Geometric Series (几何级数)

$\sum_{n=0}^{\infty} q^n$

When $|q| < 1$, converges

Why? Just think about it, as n goes up, everytime, the last item of this series times a value which less than 1, so the item will be smaller and smaller, in the end, the last item of that series became zero, that means, the sum of this series is a constant, also, we could say it converges, that series is a convergent series.

When $|q| \ge 1$, diverges

Why? Just think about it, as n goes up, everytime, the last item of this series times a value which greater or equal to 1, so the item will be bigger and bigger, in the end, the last item of that series becomes infinite, that means, the sum of this series is also infinity, so, we say it diverges, that series is a divergent series.

p-series (p级数)

$\sum_{n=1}^{\infty} \frac{1}{n^p}$

When $p > 1$, converges (收敛)

Why? If $p > 1$, everytime as n goes up, $n^p$ gets bigger and bigger, until infinite, so $\frac{1}{\infty} = 0$. The sum of that series has limitation, it's a constant, so the series converges.
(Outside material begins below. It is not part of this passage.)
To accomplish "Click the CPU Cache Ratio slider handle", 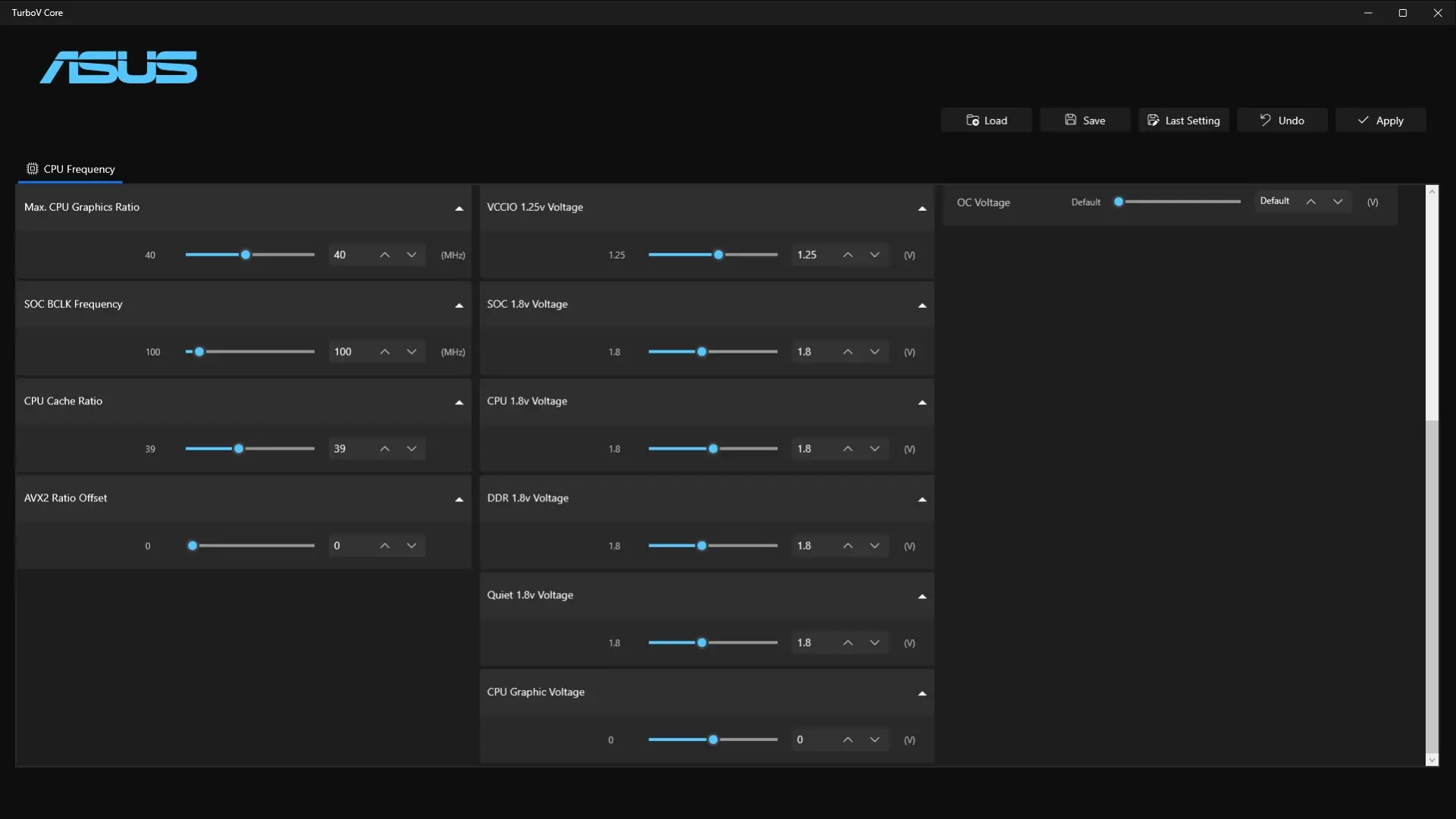I will (239, 449).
When $p \le 1$, diverges (发散)

Why? If $p \le 1$, everytime as n goes up, $n^p$ gets smaller and smaller, until 0, so $\frac{1}{0} = \infty$. The sum of that series does not have a limitation, it's infinite, so the series diverges.

Positive series (正向级数)

A series with terms that are all positive.

$\sum_{n=1}^{\infty} u_n \text{ , } (u_n > 0)$

$\text{Set } \text{ } l = \lim_{n \to \infty}{\frac{u_{n+1}}{u_n}}$

when $l < 1$ , $u_{n+1} < u_n$ , converges

when $l > 1$ , $u_{n+1} > u_n$ , diverges

when $l = 1$ , $u_{n+1} = u_n$ , uncertain

alternating series (交错级数)

$\sum_{n=0}^{\infty} (-1)^n a_n$

The signs of the general terms alternate between positive and negative.
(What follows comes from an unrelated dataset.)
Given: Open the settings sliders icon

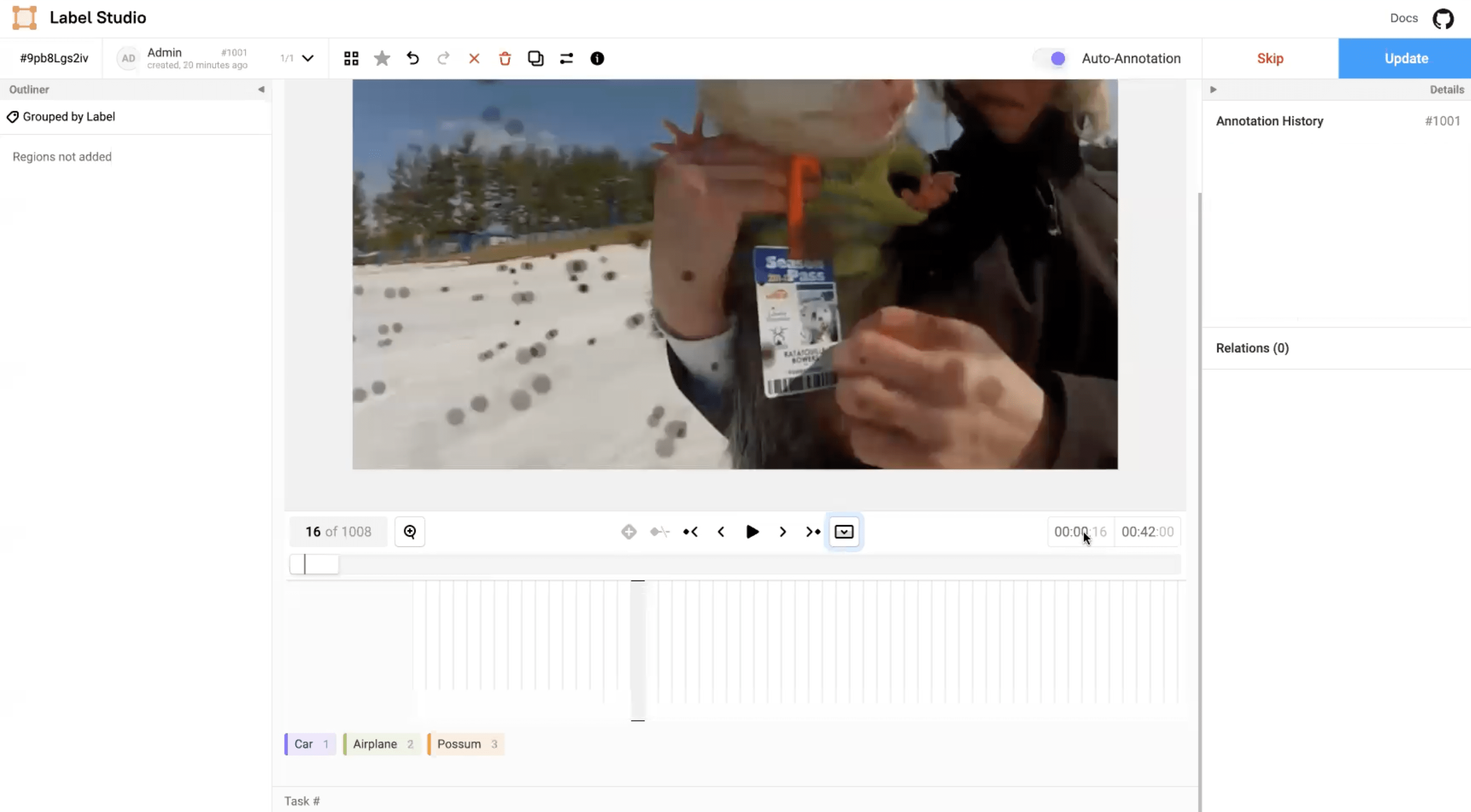Looking at the screenshot, I should [x=566, y=58].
If the following conditions are met, converges (otherwise, diverges):

1. $u_n \ge u_{n+1}$

2. $\lim_{n \to \infty} u_n = 0$

~The first condition said, the last item must be less than before, that's good, in that case, we will not get an infinite number in the last item~

The second condition just like normal series

Power series (幂级数)

$\sum_{n=1}^{\infty} x^n \cdot \text{(an expression which only related n)}$

The main characteristic of this series is it has a variable x

1. If we have a series $\sum_{n=1}^{\infty} x^n \cdot \frac{1}{n}$

2. Get domain of convergence

   $$\begin{align*} &\rho = \lim_{n \to \infty} |\frac{\text{n expression}+1}{\text{n expression}}| = \lim_{n \to \infty} |\frac{\frac{1}{n+1}}{\frac{1}{n}}| = 1 \\ \\ &\text{interval of convergece } = (-\frac{1}{\rho}, \frac{1}{\rho}) = (-1, 1) \\ \\ &\because \text{when } x = -\frac{1}{\rho} = -1 \text{ , } \sum_{n=1}^{\infty} \frac{(-1)^n}{n} \text{ converges} \\ \\ &\text{ }\text{ }\text{ }\text{ }\text{ } \text{when } x = \frac{1}{\rho} = 1 \text{ , } \sum_{n=1}^{\infty} \frac{(1)^n}{n} \text{ diverges} \\ \\ &\therefore \text{domain of convergence is } [-1, 1) \end{align*}$$
3. Get Sum function

   $$\begin{align*} &S(x) = \sum_{n=1}^{\infty} x^n \cdot \frac{1}{n} \text{ , } x \in [-1, 1) \\ \\ &\text{take defivative of }S(x): \\ \\ &S^\prime (x) = \frac{1}{n} \cdot (\sum_{n=1}^{\infty} x^n)^\prime \\ \\ & = \frac{1}{n} \cdot \sum_{n=1}^{\infty} n \cdot x^{n - 1} = \sum_{n=1}^{\infty} x^{n - 1} = \frac{1}{1 - x} \\ \\ & S(x) = \int_0^x \frac{1}{1-x} = - \ln(1-x) \end{align*}$$

All these series, converges if and only if the associated sequence of partial sums converges.